Work item A
Answer these questions from the methods extract, one per line:
(i) For how long and at what force were the lysed cells centrifuged?
(ii) On which microscope were the cells analyzed?
(iii) What was the minimum number of transfected cells counted for each condition?
Work item B
Recast the paragraph of the methods extract that begins "Cells were analyzed on a Leica" as a short bulleted list that keeps its main facts.
Top of Extract
Cells were lysed in NP40 lysis buffer (50 mM Tris, 150 mM NaCl, 1 mM EDTA, 5 mM MgCl₂, 0.5% NP40, pH 7.4 supplemented with Complete Protease Inhibitor Cocktail). After centrifugation (10 minutes, 5000 g) the supernatant was collected and constituted the soluble fraction. The pellet was resuspended in NP40 buffer containing Bensonaze (Merck) and 2% SDS which represented the insoluble fraction. The soluble and insoluble fractions were analyzed by SDS-PAGE. The insoluble fraction was applied on dot-blot apparatus. Total cell lysate was obtained by lysing cells in RIPA buffer (50 mM Tris, 150 mM NaCl, 0.5% sodium deoxycholate, 1% SDS, 1% Triton-X 100, pH 7.4) supplemented with Complete Protease Inhibitor Cocktail at room temperature for 15 minutes.

Cells were analyzed on a Leica CTR7000 HS epifluorescence microscope. A minimum of 500 transfected cells were counted for each condition. The experiments were performed in triplicate and repeated twice. An example of cells containing SOD1 G93A aggregates is shown in Fig. 3A. Statistical significance was determined by Student's t-test for comparison between two samples. To compare three or more ungrouped or grouped samples were used respectively one-way ANOVA or two-way ANOVA followed by Bonferroni multiple comparison test as post-hoc analysis. All statistical analysis was performed using Graph PadPrism (Prism Software).
Bottom of Extract
Top of Exercise data
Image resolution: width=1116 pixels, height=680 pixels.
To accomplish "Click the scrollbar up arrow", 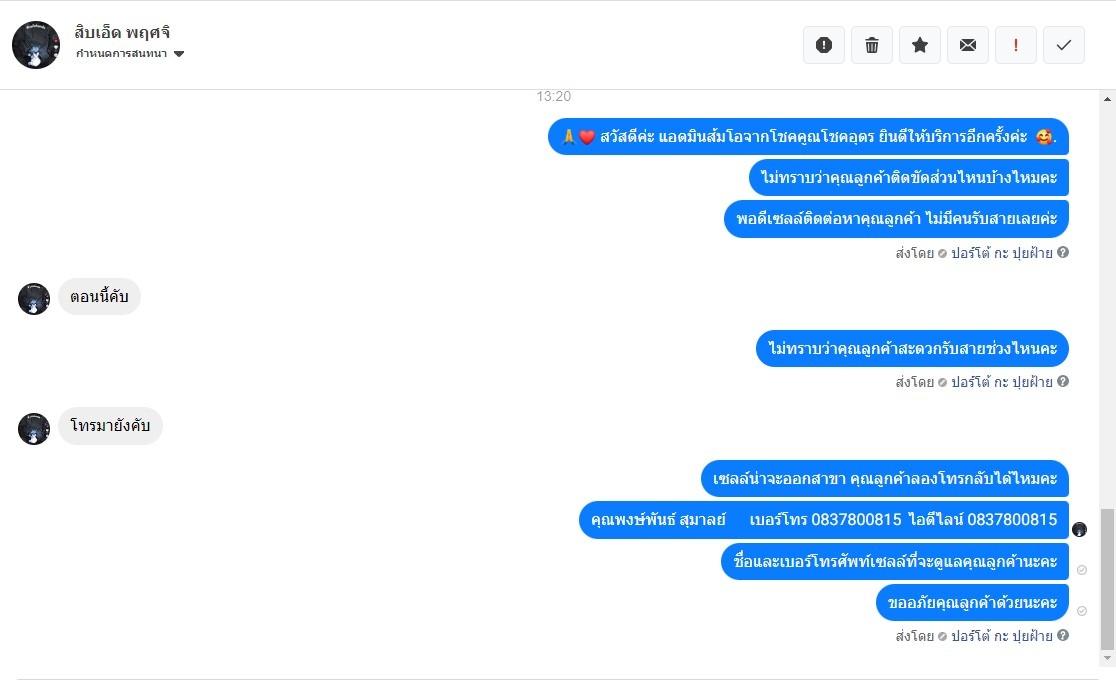I will point(1107,99).
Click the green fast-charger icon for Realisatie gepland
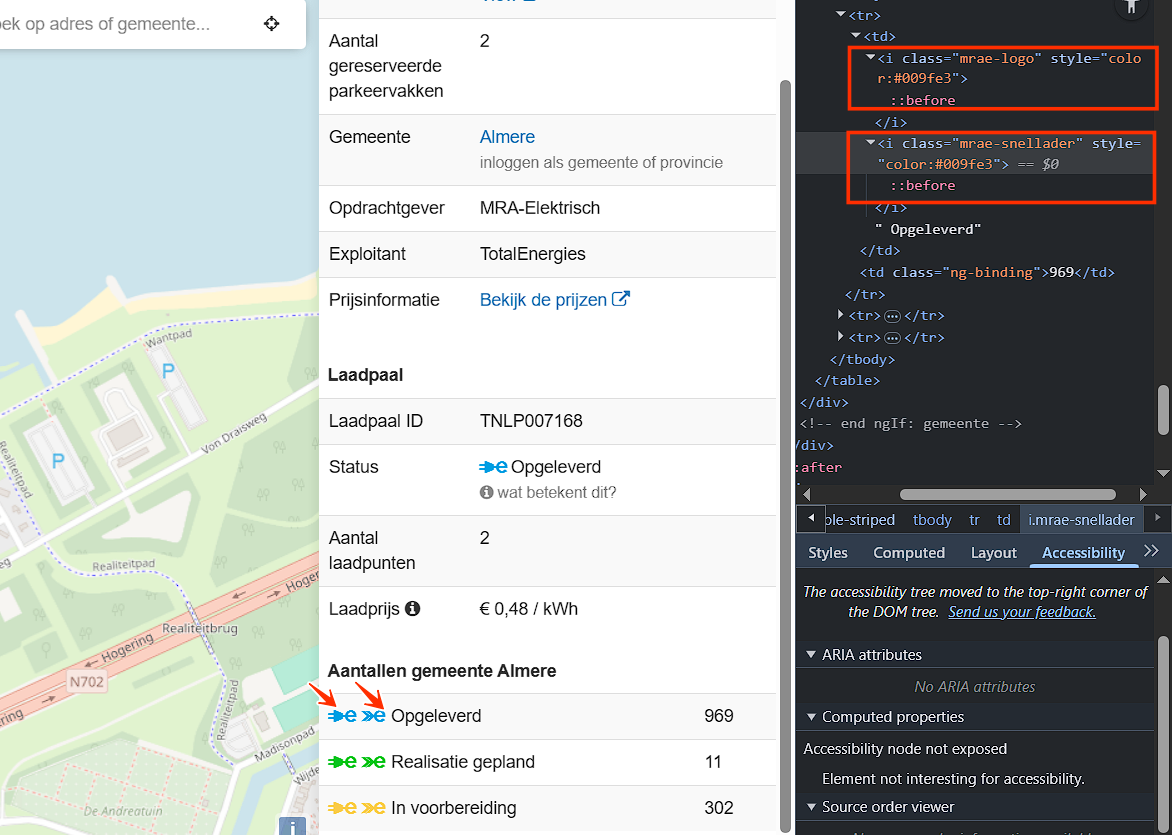1172x835 pixels. pyautogui.click(x=374, y=762)
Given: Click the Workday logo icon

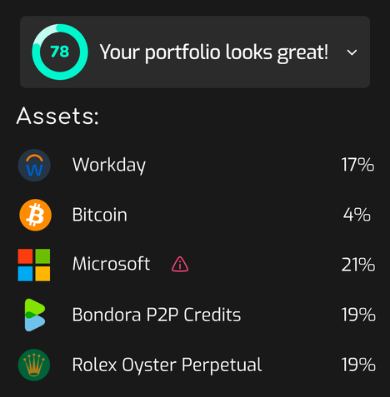Looking at the screenshot, I should tap(34, 165).
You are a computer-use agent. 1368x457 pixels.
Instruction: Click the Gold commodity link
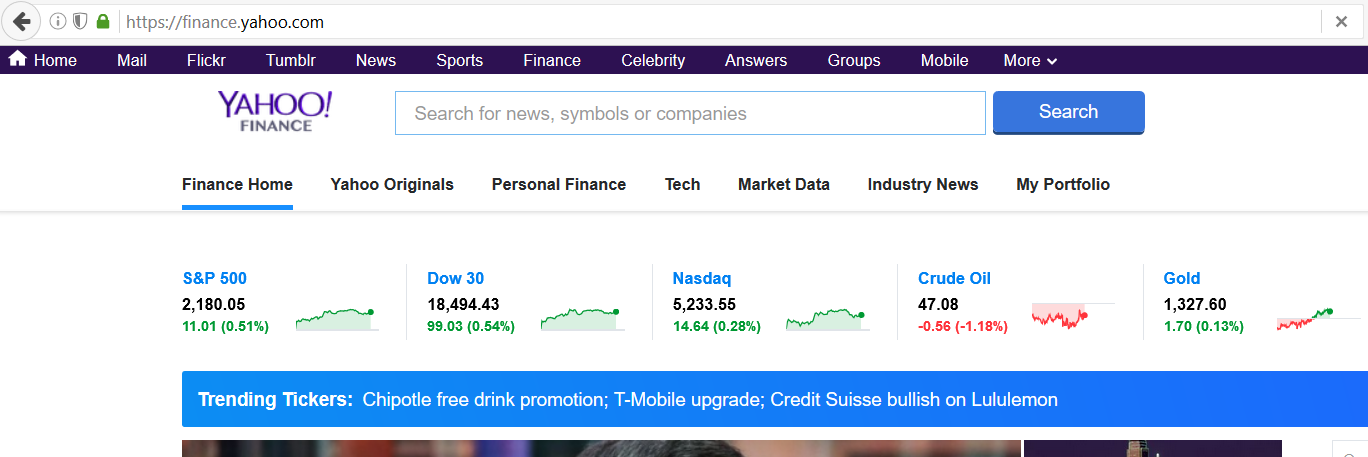pyautogui.click(x=1181, y=278)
Bottom of Exercise data
Written solution A
(i) 10 minutes at 5000 g.
(ii) A Leica CTR7000 HS epifluorescence microscope.
(iii) 500.

Written solution B
- Cells were analyzed on a Leica CTR7000 HS epifluorescence microscope.
- At least 500 transfected cells were counted per condition.
- Experiments were performed in triplicate and repeated twice.
- Fig. 3A shows example cells containing SOD1 G93A aggregates.
- Two samples were compared with Student's t-test.
- Three or more ungrouped samples were compared with one-way ANOVA, and grouped samples with two-way ANOVA, each followed by a Bonferroni multiple comparison test as post-hoc analysis.
- All statistical analysis was done in Graph PadPrism (Prism Software).